■ WORK INSTRUCTION
Take the lines below beginning at the line that has "Where should I click to: Click the 買家沒有付款" and stopping after the line that has "Click the aes", and print them exactly as they are, with no other lines.

■ EXTRACTED RECORDS

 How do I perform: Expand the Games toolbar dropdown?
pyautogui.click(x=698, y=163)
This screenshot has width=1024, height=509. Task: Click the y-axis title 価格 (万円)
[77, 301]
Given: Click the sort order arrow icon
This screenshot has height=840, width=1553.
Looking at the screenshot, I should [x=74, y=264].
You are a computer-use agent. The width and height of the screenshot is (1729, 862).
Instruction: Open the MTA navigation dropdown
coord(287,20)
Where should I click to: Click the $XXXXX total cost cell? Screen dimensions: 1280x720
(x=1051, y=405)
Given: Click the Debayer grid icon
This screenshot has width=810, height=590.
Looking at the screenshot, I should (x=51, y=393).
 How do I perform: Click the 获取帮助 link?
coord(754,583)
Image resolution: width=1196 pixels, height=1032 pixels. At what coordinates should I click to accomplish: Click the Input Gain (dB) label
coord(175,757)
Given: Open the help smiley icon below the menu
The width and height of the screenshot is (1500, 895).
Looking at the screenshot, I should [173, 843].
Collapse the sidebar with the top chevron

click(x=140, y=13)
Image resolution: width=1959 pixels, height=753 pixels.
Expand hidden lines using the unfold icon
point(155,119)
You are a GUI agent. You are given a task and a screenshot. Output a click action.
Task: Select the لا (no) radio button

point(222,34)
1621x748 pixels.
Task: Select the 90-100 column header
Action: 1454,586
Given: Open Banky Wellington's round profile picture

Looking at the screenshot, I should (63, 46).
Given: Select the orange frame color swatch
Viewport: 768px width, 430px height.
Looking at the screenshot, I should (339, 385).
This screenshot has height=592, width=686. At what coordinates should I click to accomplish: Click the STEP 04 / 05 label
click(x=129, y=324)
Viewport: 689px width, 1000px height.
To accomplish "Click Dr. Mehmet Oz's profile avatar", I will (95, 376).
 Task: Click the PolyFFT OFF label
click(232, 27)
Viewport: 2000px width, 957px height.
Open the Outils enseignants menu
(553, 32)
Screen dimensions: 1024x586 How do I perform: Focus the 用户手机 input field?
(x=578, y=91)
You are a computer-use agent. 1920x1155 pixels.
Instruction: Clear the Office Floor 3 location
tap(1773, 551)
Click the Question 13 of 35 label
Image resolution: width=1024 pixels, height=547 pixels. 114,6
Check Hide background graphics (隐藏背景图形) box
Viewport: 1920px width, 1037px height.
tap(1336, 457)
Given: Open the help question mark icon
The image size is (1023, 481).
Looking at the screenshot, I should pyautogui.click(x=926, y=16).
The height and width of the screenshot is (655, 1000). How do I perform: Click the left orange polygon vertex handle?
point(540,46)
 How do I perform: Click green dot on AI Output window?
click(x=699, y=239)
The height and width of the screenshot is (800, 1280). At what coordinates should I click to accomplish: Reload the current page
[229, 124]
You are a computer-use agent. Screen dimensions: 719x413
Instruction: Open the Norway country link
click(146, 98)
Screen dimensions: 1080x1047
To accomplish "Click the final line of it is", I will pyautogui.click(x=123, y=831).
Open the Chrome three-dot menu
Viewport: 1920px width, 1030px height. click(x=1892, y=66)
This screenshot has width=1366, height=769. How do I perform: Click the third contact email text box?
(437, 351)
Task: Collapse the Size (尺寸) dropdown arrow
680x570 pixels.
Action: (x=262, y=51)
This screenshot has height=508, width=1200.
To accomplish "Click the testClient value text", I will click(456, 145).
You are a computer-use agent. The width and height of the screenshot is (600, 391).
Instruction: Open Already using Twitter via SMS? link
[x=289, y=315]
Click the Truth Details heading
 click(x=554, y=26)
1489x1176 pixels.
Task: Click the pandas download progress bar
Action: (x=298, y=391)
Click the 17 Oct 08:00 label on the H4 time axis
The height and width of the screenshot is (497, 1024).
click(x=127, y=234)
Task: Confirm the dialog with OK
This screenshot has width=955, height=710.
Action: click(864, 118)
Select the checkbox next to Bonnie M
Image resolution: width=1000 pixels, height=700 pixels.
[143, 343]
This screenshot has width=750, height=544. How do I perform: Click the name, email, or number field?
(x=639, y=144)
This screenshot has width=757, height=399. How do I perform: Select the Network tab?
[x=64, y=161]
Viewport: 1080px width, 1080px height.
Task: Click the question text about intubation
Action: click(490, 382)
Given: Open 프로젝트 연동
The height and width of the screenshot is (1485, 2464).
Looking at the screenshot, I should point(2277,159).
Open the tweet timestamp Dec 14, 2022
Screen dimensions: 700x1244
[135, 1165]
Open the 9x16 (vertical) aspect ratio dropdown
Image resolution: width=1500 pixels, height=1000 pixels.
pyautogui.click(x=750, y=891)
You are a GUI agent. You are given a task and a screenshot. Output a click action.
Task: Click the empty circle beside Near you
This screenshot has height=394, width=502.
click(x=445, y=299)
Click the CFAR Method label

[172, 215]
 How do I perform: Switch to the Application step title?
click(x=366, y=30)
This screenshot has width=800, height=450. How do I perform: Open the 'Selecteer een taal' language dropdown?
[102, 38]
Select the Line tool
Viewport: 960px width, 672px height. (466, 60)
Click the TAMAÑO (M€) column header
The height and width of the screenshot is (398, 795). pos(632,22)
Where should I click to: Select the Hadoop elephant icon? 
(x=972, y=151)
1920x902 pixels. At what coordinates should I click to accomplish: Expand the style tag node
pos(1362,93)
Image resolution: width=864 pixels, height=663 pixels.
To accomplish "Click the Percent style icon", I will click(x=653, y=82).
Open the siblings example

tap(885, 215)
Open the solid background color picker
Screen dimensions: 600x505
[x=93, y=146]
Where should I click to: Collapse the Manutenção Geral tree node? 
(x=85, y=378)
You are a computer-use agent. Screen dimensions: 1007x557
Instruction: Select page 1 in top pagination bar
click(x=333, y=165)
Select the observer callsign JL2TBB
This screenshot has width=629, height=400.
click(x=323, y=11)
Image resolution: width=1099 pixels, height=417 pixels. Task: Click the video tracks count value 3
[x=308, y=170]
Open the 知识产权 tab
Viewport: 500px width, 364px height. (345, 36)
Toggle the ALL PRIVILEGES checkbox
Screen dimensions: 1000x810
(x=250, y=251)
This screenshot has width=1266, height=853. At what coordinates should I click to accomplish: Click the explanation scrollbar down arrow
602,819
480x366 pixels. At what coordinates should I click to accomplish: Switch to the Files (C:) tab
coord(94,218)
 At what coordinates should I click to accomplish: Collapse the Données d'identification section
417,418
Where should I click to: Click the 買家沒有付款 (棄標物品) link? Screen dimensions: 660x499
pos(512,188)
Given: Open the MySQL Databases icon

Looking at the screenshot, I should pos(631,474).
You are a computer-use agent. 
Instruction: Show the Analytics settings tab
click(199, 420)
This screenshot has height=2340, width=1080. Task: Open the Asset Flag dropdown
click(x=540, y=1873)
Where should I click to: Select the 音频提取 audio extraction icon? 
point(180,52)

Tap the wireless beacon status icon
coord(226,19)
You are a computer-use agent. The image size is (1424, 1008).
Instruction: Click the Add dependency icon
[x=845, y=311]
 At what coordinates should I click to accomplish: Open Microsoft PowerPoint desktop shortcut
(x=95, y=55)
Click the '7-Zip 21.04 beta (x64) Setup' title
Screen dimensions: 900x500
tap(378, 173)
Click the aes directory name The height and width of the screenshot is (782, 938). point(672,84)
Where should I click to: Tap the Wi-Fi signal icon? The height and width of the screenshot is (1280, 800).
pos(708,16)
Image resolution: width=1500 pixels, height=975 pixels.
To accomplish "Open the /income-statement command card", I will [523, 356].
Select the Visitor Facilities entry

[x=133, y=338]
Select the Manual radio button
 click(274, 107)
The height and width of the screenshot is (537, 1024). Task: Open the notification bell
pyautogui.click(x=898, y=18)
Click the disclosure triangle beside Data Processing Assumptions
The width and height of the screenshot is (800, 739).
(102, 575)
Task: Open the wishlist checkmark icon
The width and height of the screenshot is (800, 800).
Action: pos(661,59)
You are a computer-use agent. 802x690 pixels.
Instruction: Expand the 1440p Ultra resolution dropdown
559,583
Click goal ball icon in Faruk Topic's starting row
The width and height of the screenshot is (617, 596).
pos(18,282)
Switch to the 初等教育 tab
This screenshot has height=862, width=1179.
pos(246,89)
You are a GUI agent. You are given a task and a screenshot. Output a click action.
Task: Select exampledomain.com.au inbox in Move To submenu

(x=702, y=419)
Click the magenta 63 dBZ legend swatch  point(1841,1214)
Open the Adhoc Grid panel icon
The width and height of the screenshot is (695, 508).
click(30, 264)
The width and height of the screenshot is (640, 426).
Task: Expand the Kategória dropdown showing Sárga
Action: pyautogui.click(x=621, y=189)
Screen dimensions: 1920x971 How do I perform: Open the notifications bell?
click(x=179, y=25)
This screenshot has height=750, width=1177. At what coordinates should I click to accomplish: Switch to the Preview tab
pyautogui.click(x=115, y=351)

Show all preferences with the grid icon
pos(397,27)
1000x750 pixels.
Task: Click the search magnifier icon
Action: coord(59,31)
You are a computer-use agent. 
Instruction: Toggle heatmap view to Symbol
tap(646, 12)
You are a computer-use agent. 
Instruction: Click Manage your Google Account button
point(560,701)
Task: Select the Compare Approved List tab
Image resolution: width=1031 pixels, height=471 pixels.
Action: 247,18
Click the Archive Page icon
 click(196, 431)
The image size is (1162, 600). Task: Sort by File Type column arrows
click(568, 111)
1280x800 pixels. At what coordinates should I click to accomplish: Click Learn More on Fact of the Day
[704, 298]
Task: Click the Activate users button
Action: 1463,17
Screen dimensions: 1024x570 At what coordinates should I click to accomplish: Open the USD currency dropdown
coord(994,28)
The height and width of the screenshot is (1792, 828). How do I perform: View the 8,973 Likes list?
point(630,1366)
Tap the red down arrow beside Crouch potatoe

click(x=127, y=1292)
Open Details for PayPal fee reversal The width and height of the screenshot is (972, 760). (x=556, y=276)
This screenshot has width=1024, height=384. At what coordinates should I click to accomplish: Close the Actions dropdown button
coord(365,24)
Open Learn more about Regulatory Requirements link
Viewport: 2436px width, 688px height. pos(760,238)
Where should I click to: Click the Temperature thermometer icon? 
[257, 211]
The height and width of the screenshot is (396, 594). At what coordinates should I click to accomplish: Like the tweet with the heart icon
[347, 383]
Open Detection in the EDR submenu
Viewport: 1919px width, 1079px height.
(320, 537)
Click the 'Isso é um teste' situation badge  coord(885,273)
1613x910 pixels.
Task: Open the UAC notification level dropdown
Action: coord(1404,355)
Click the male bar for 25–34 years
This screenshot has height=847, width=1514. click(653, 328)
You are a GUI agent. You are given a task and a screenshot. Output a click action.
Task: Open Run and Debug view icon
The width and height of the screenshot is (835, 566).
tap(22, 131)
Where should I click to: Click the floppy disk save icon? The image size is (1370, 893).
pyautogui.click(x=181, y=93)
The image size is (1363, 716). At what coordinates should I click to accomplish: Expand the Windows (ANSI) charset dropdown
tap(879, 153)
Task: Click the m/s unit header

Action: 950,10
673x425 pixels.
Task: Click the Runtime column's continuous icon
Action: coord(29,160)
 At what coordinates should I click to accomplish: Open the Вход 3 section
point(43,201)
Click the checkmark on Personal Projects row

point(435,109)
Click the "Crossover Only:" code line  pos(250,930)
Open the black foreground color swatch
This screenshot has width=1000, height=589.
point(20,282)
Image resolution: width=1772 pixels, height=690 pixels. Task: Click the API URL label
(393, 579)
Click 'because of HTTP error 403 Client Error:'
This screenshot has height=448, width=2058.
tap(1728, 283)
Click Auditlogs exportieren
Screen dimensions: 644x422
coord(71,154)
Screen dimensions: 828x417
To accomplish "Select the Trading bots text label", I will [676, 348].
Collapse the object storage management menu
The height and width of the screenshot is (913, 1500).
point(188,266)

■ ANSWER AREA
Where should I click to: Click the 買家沒有付款 (棄標物品) link? Screen dimensions: 660x499
pos(512,188)
Given: Open the MySQL Databases icon

Looking at the screenshot, I should pos(631,474).
You are a computer-use agent. 
Instruction: Show the Analytics settings tab
click(199, 420)
This screenshot has height=2340, width=1080. Task: Open the Asset Flag dropdown
click(x=540, y=1873)
Where should I click to: Select the 音频提取 audio extraction icon? 
point(180,52)

Tap the wireless beacon status icon
coord(226,19)
You are a computer-use agent. The image size is (1424, 1008).
Instruction: Click the Add dependency icon
[x=845, y=311]
 At what coordinates should I click to accomplish: Open Microsoft PowerPoint desktop shortcut
(x=95, y=55)
Click the '7-Zip 21.04 beta (x64) Setup' title
Screen dimensions: 900x500
tap(378, 173)
Click the aes directory name The height and width of the screenshot is (782, 938). point(672,84)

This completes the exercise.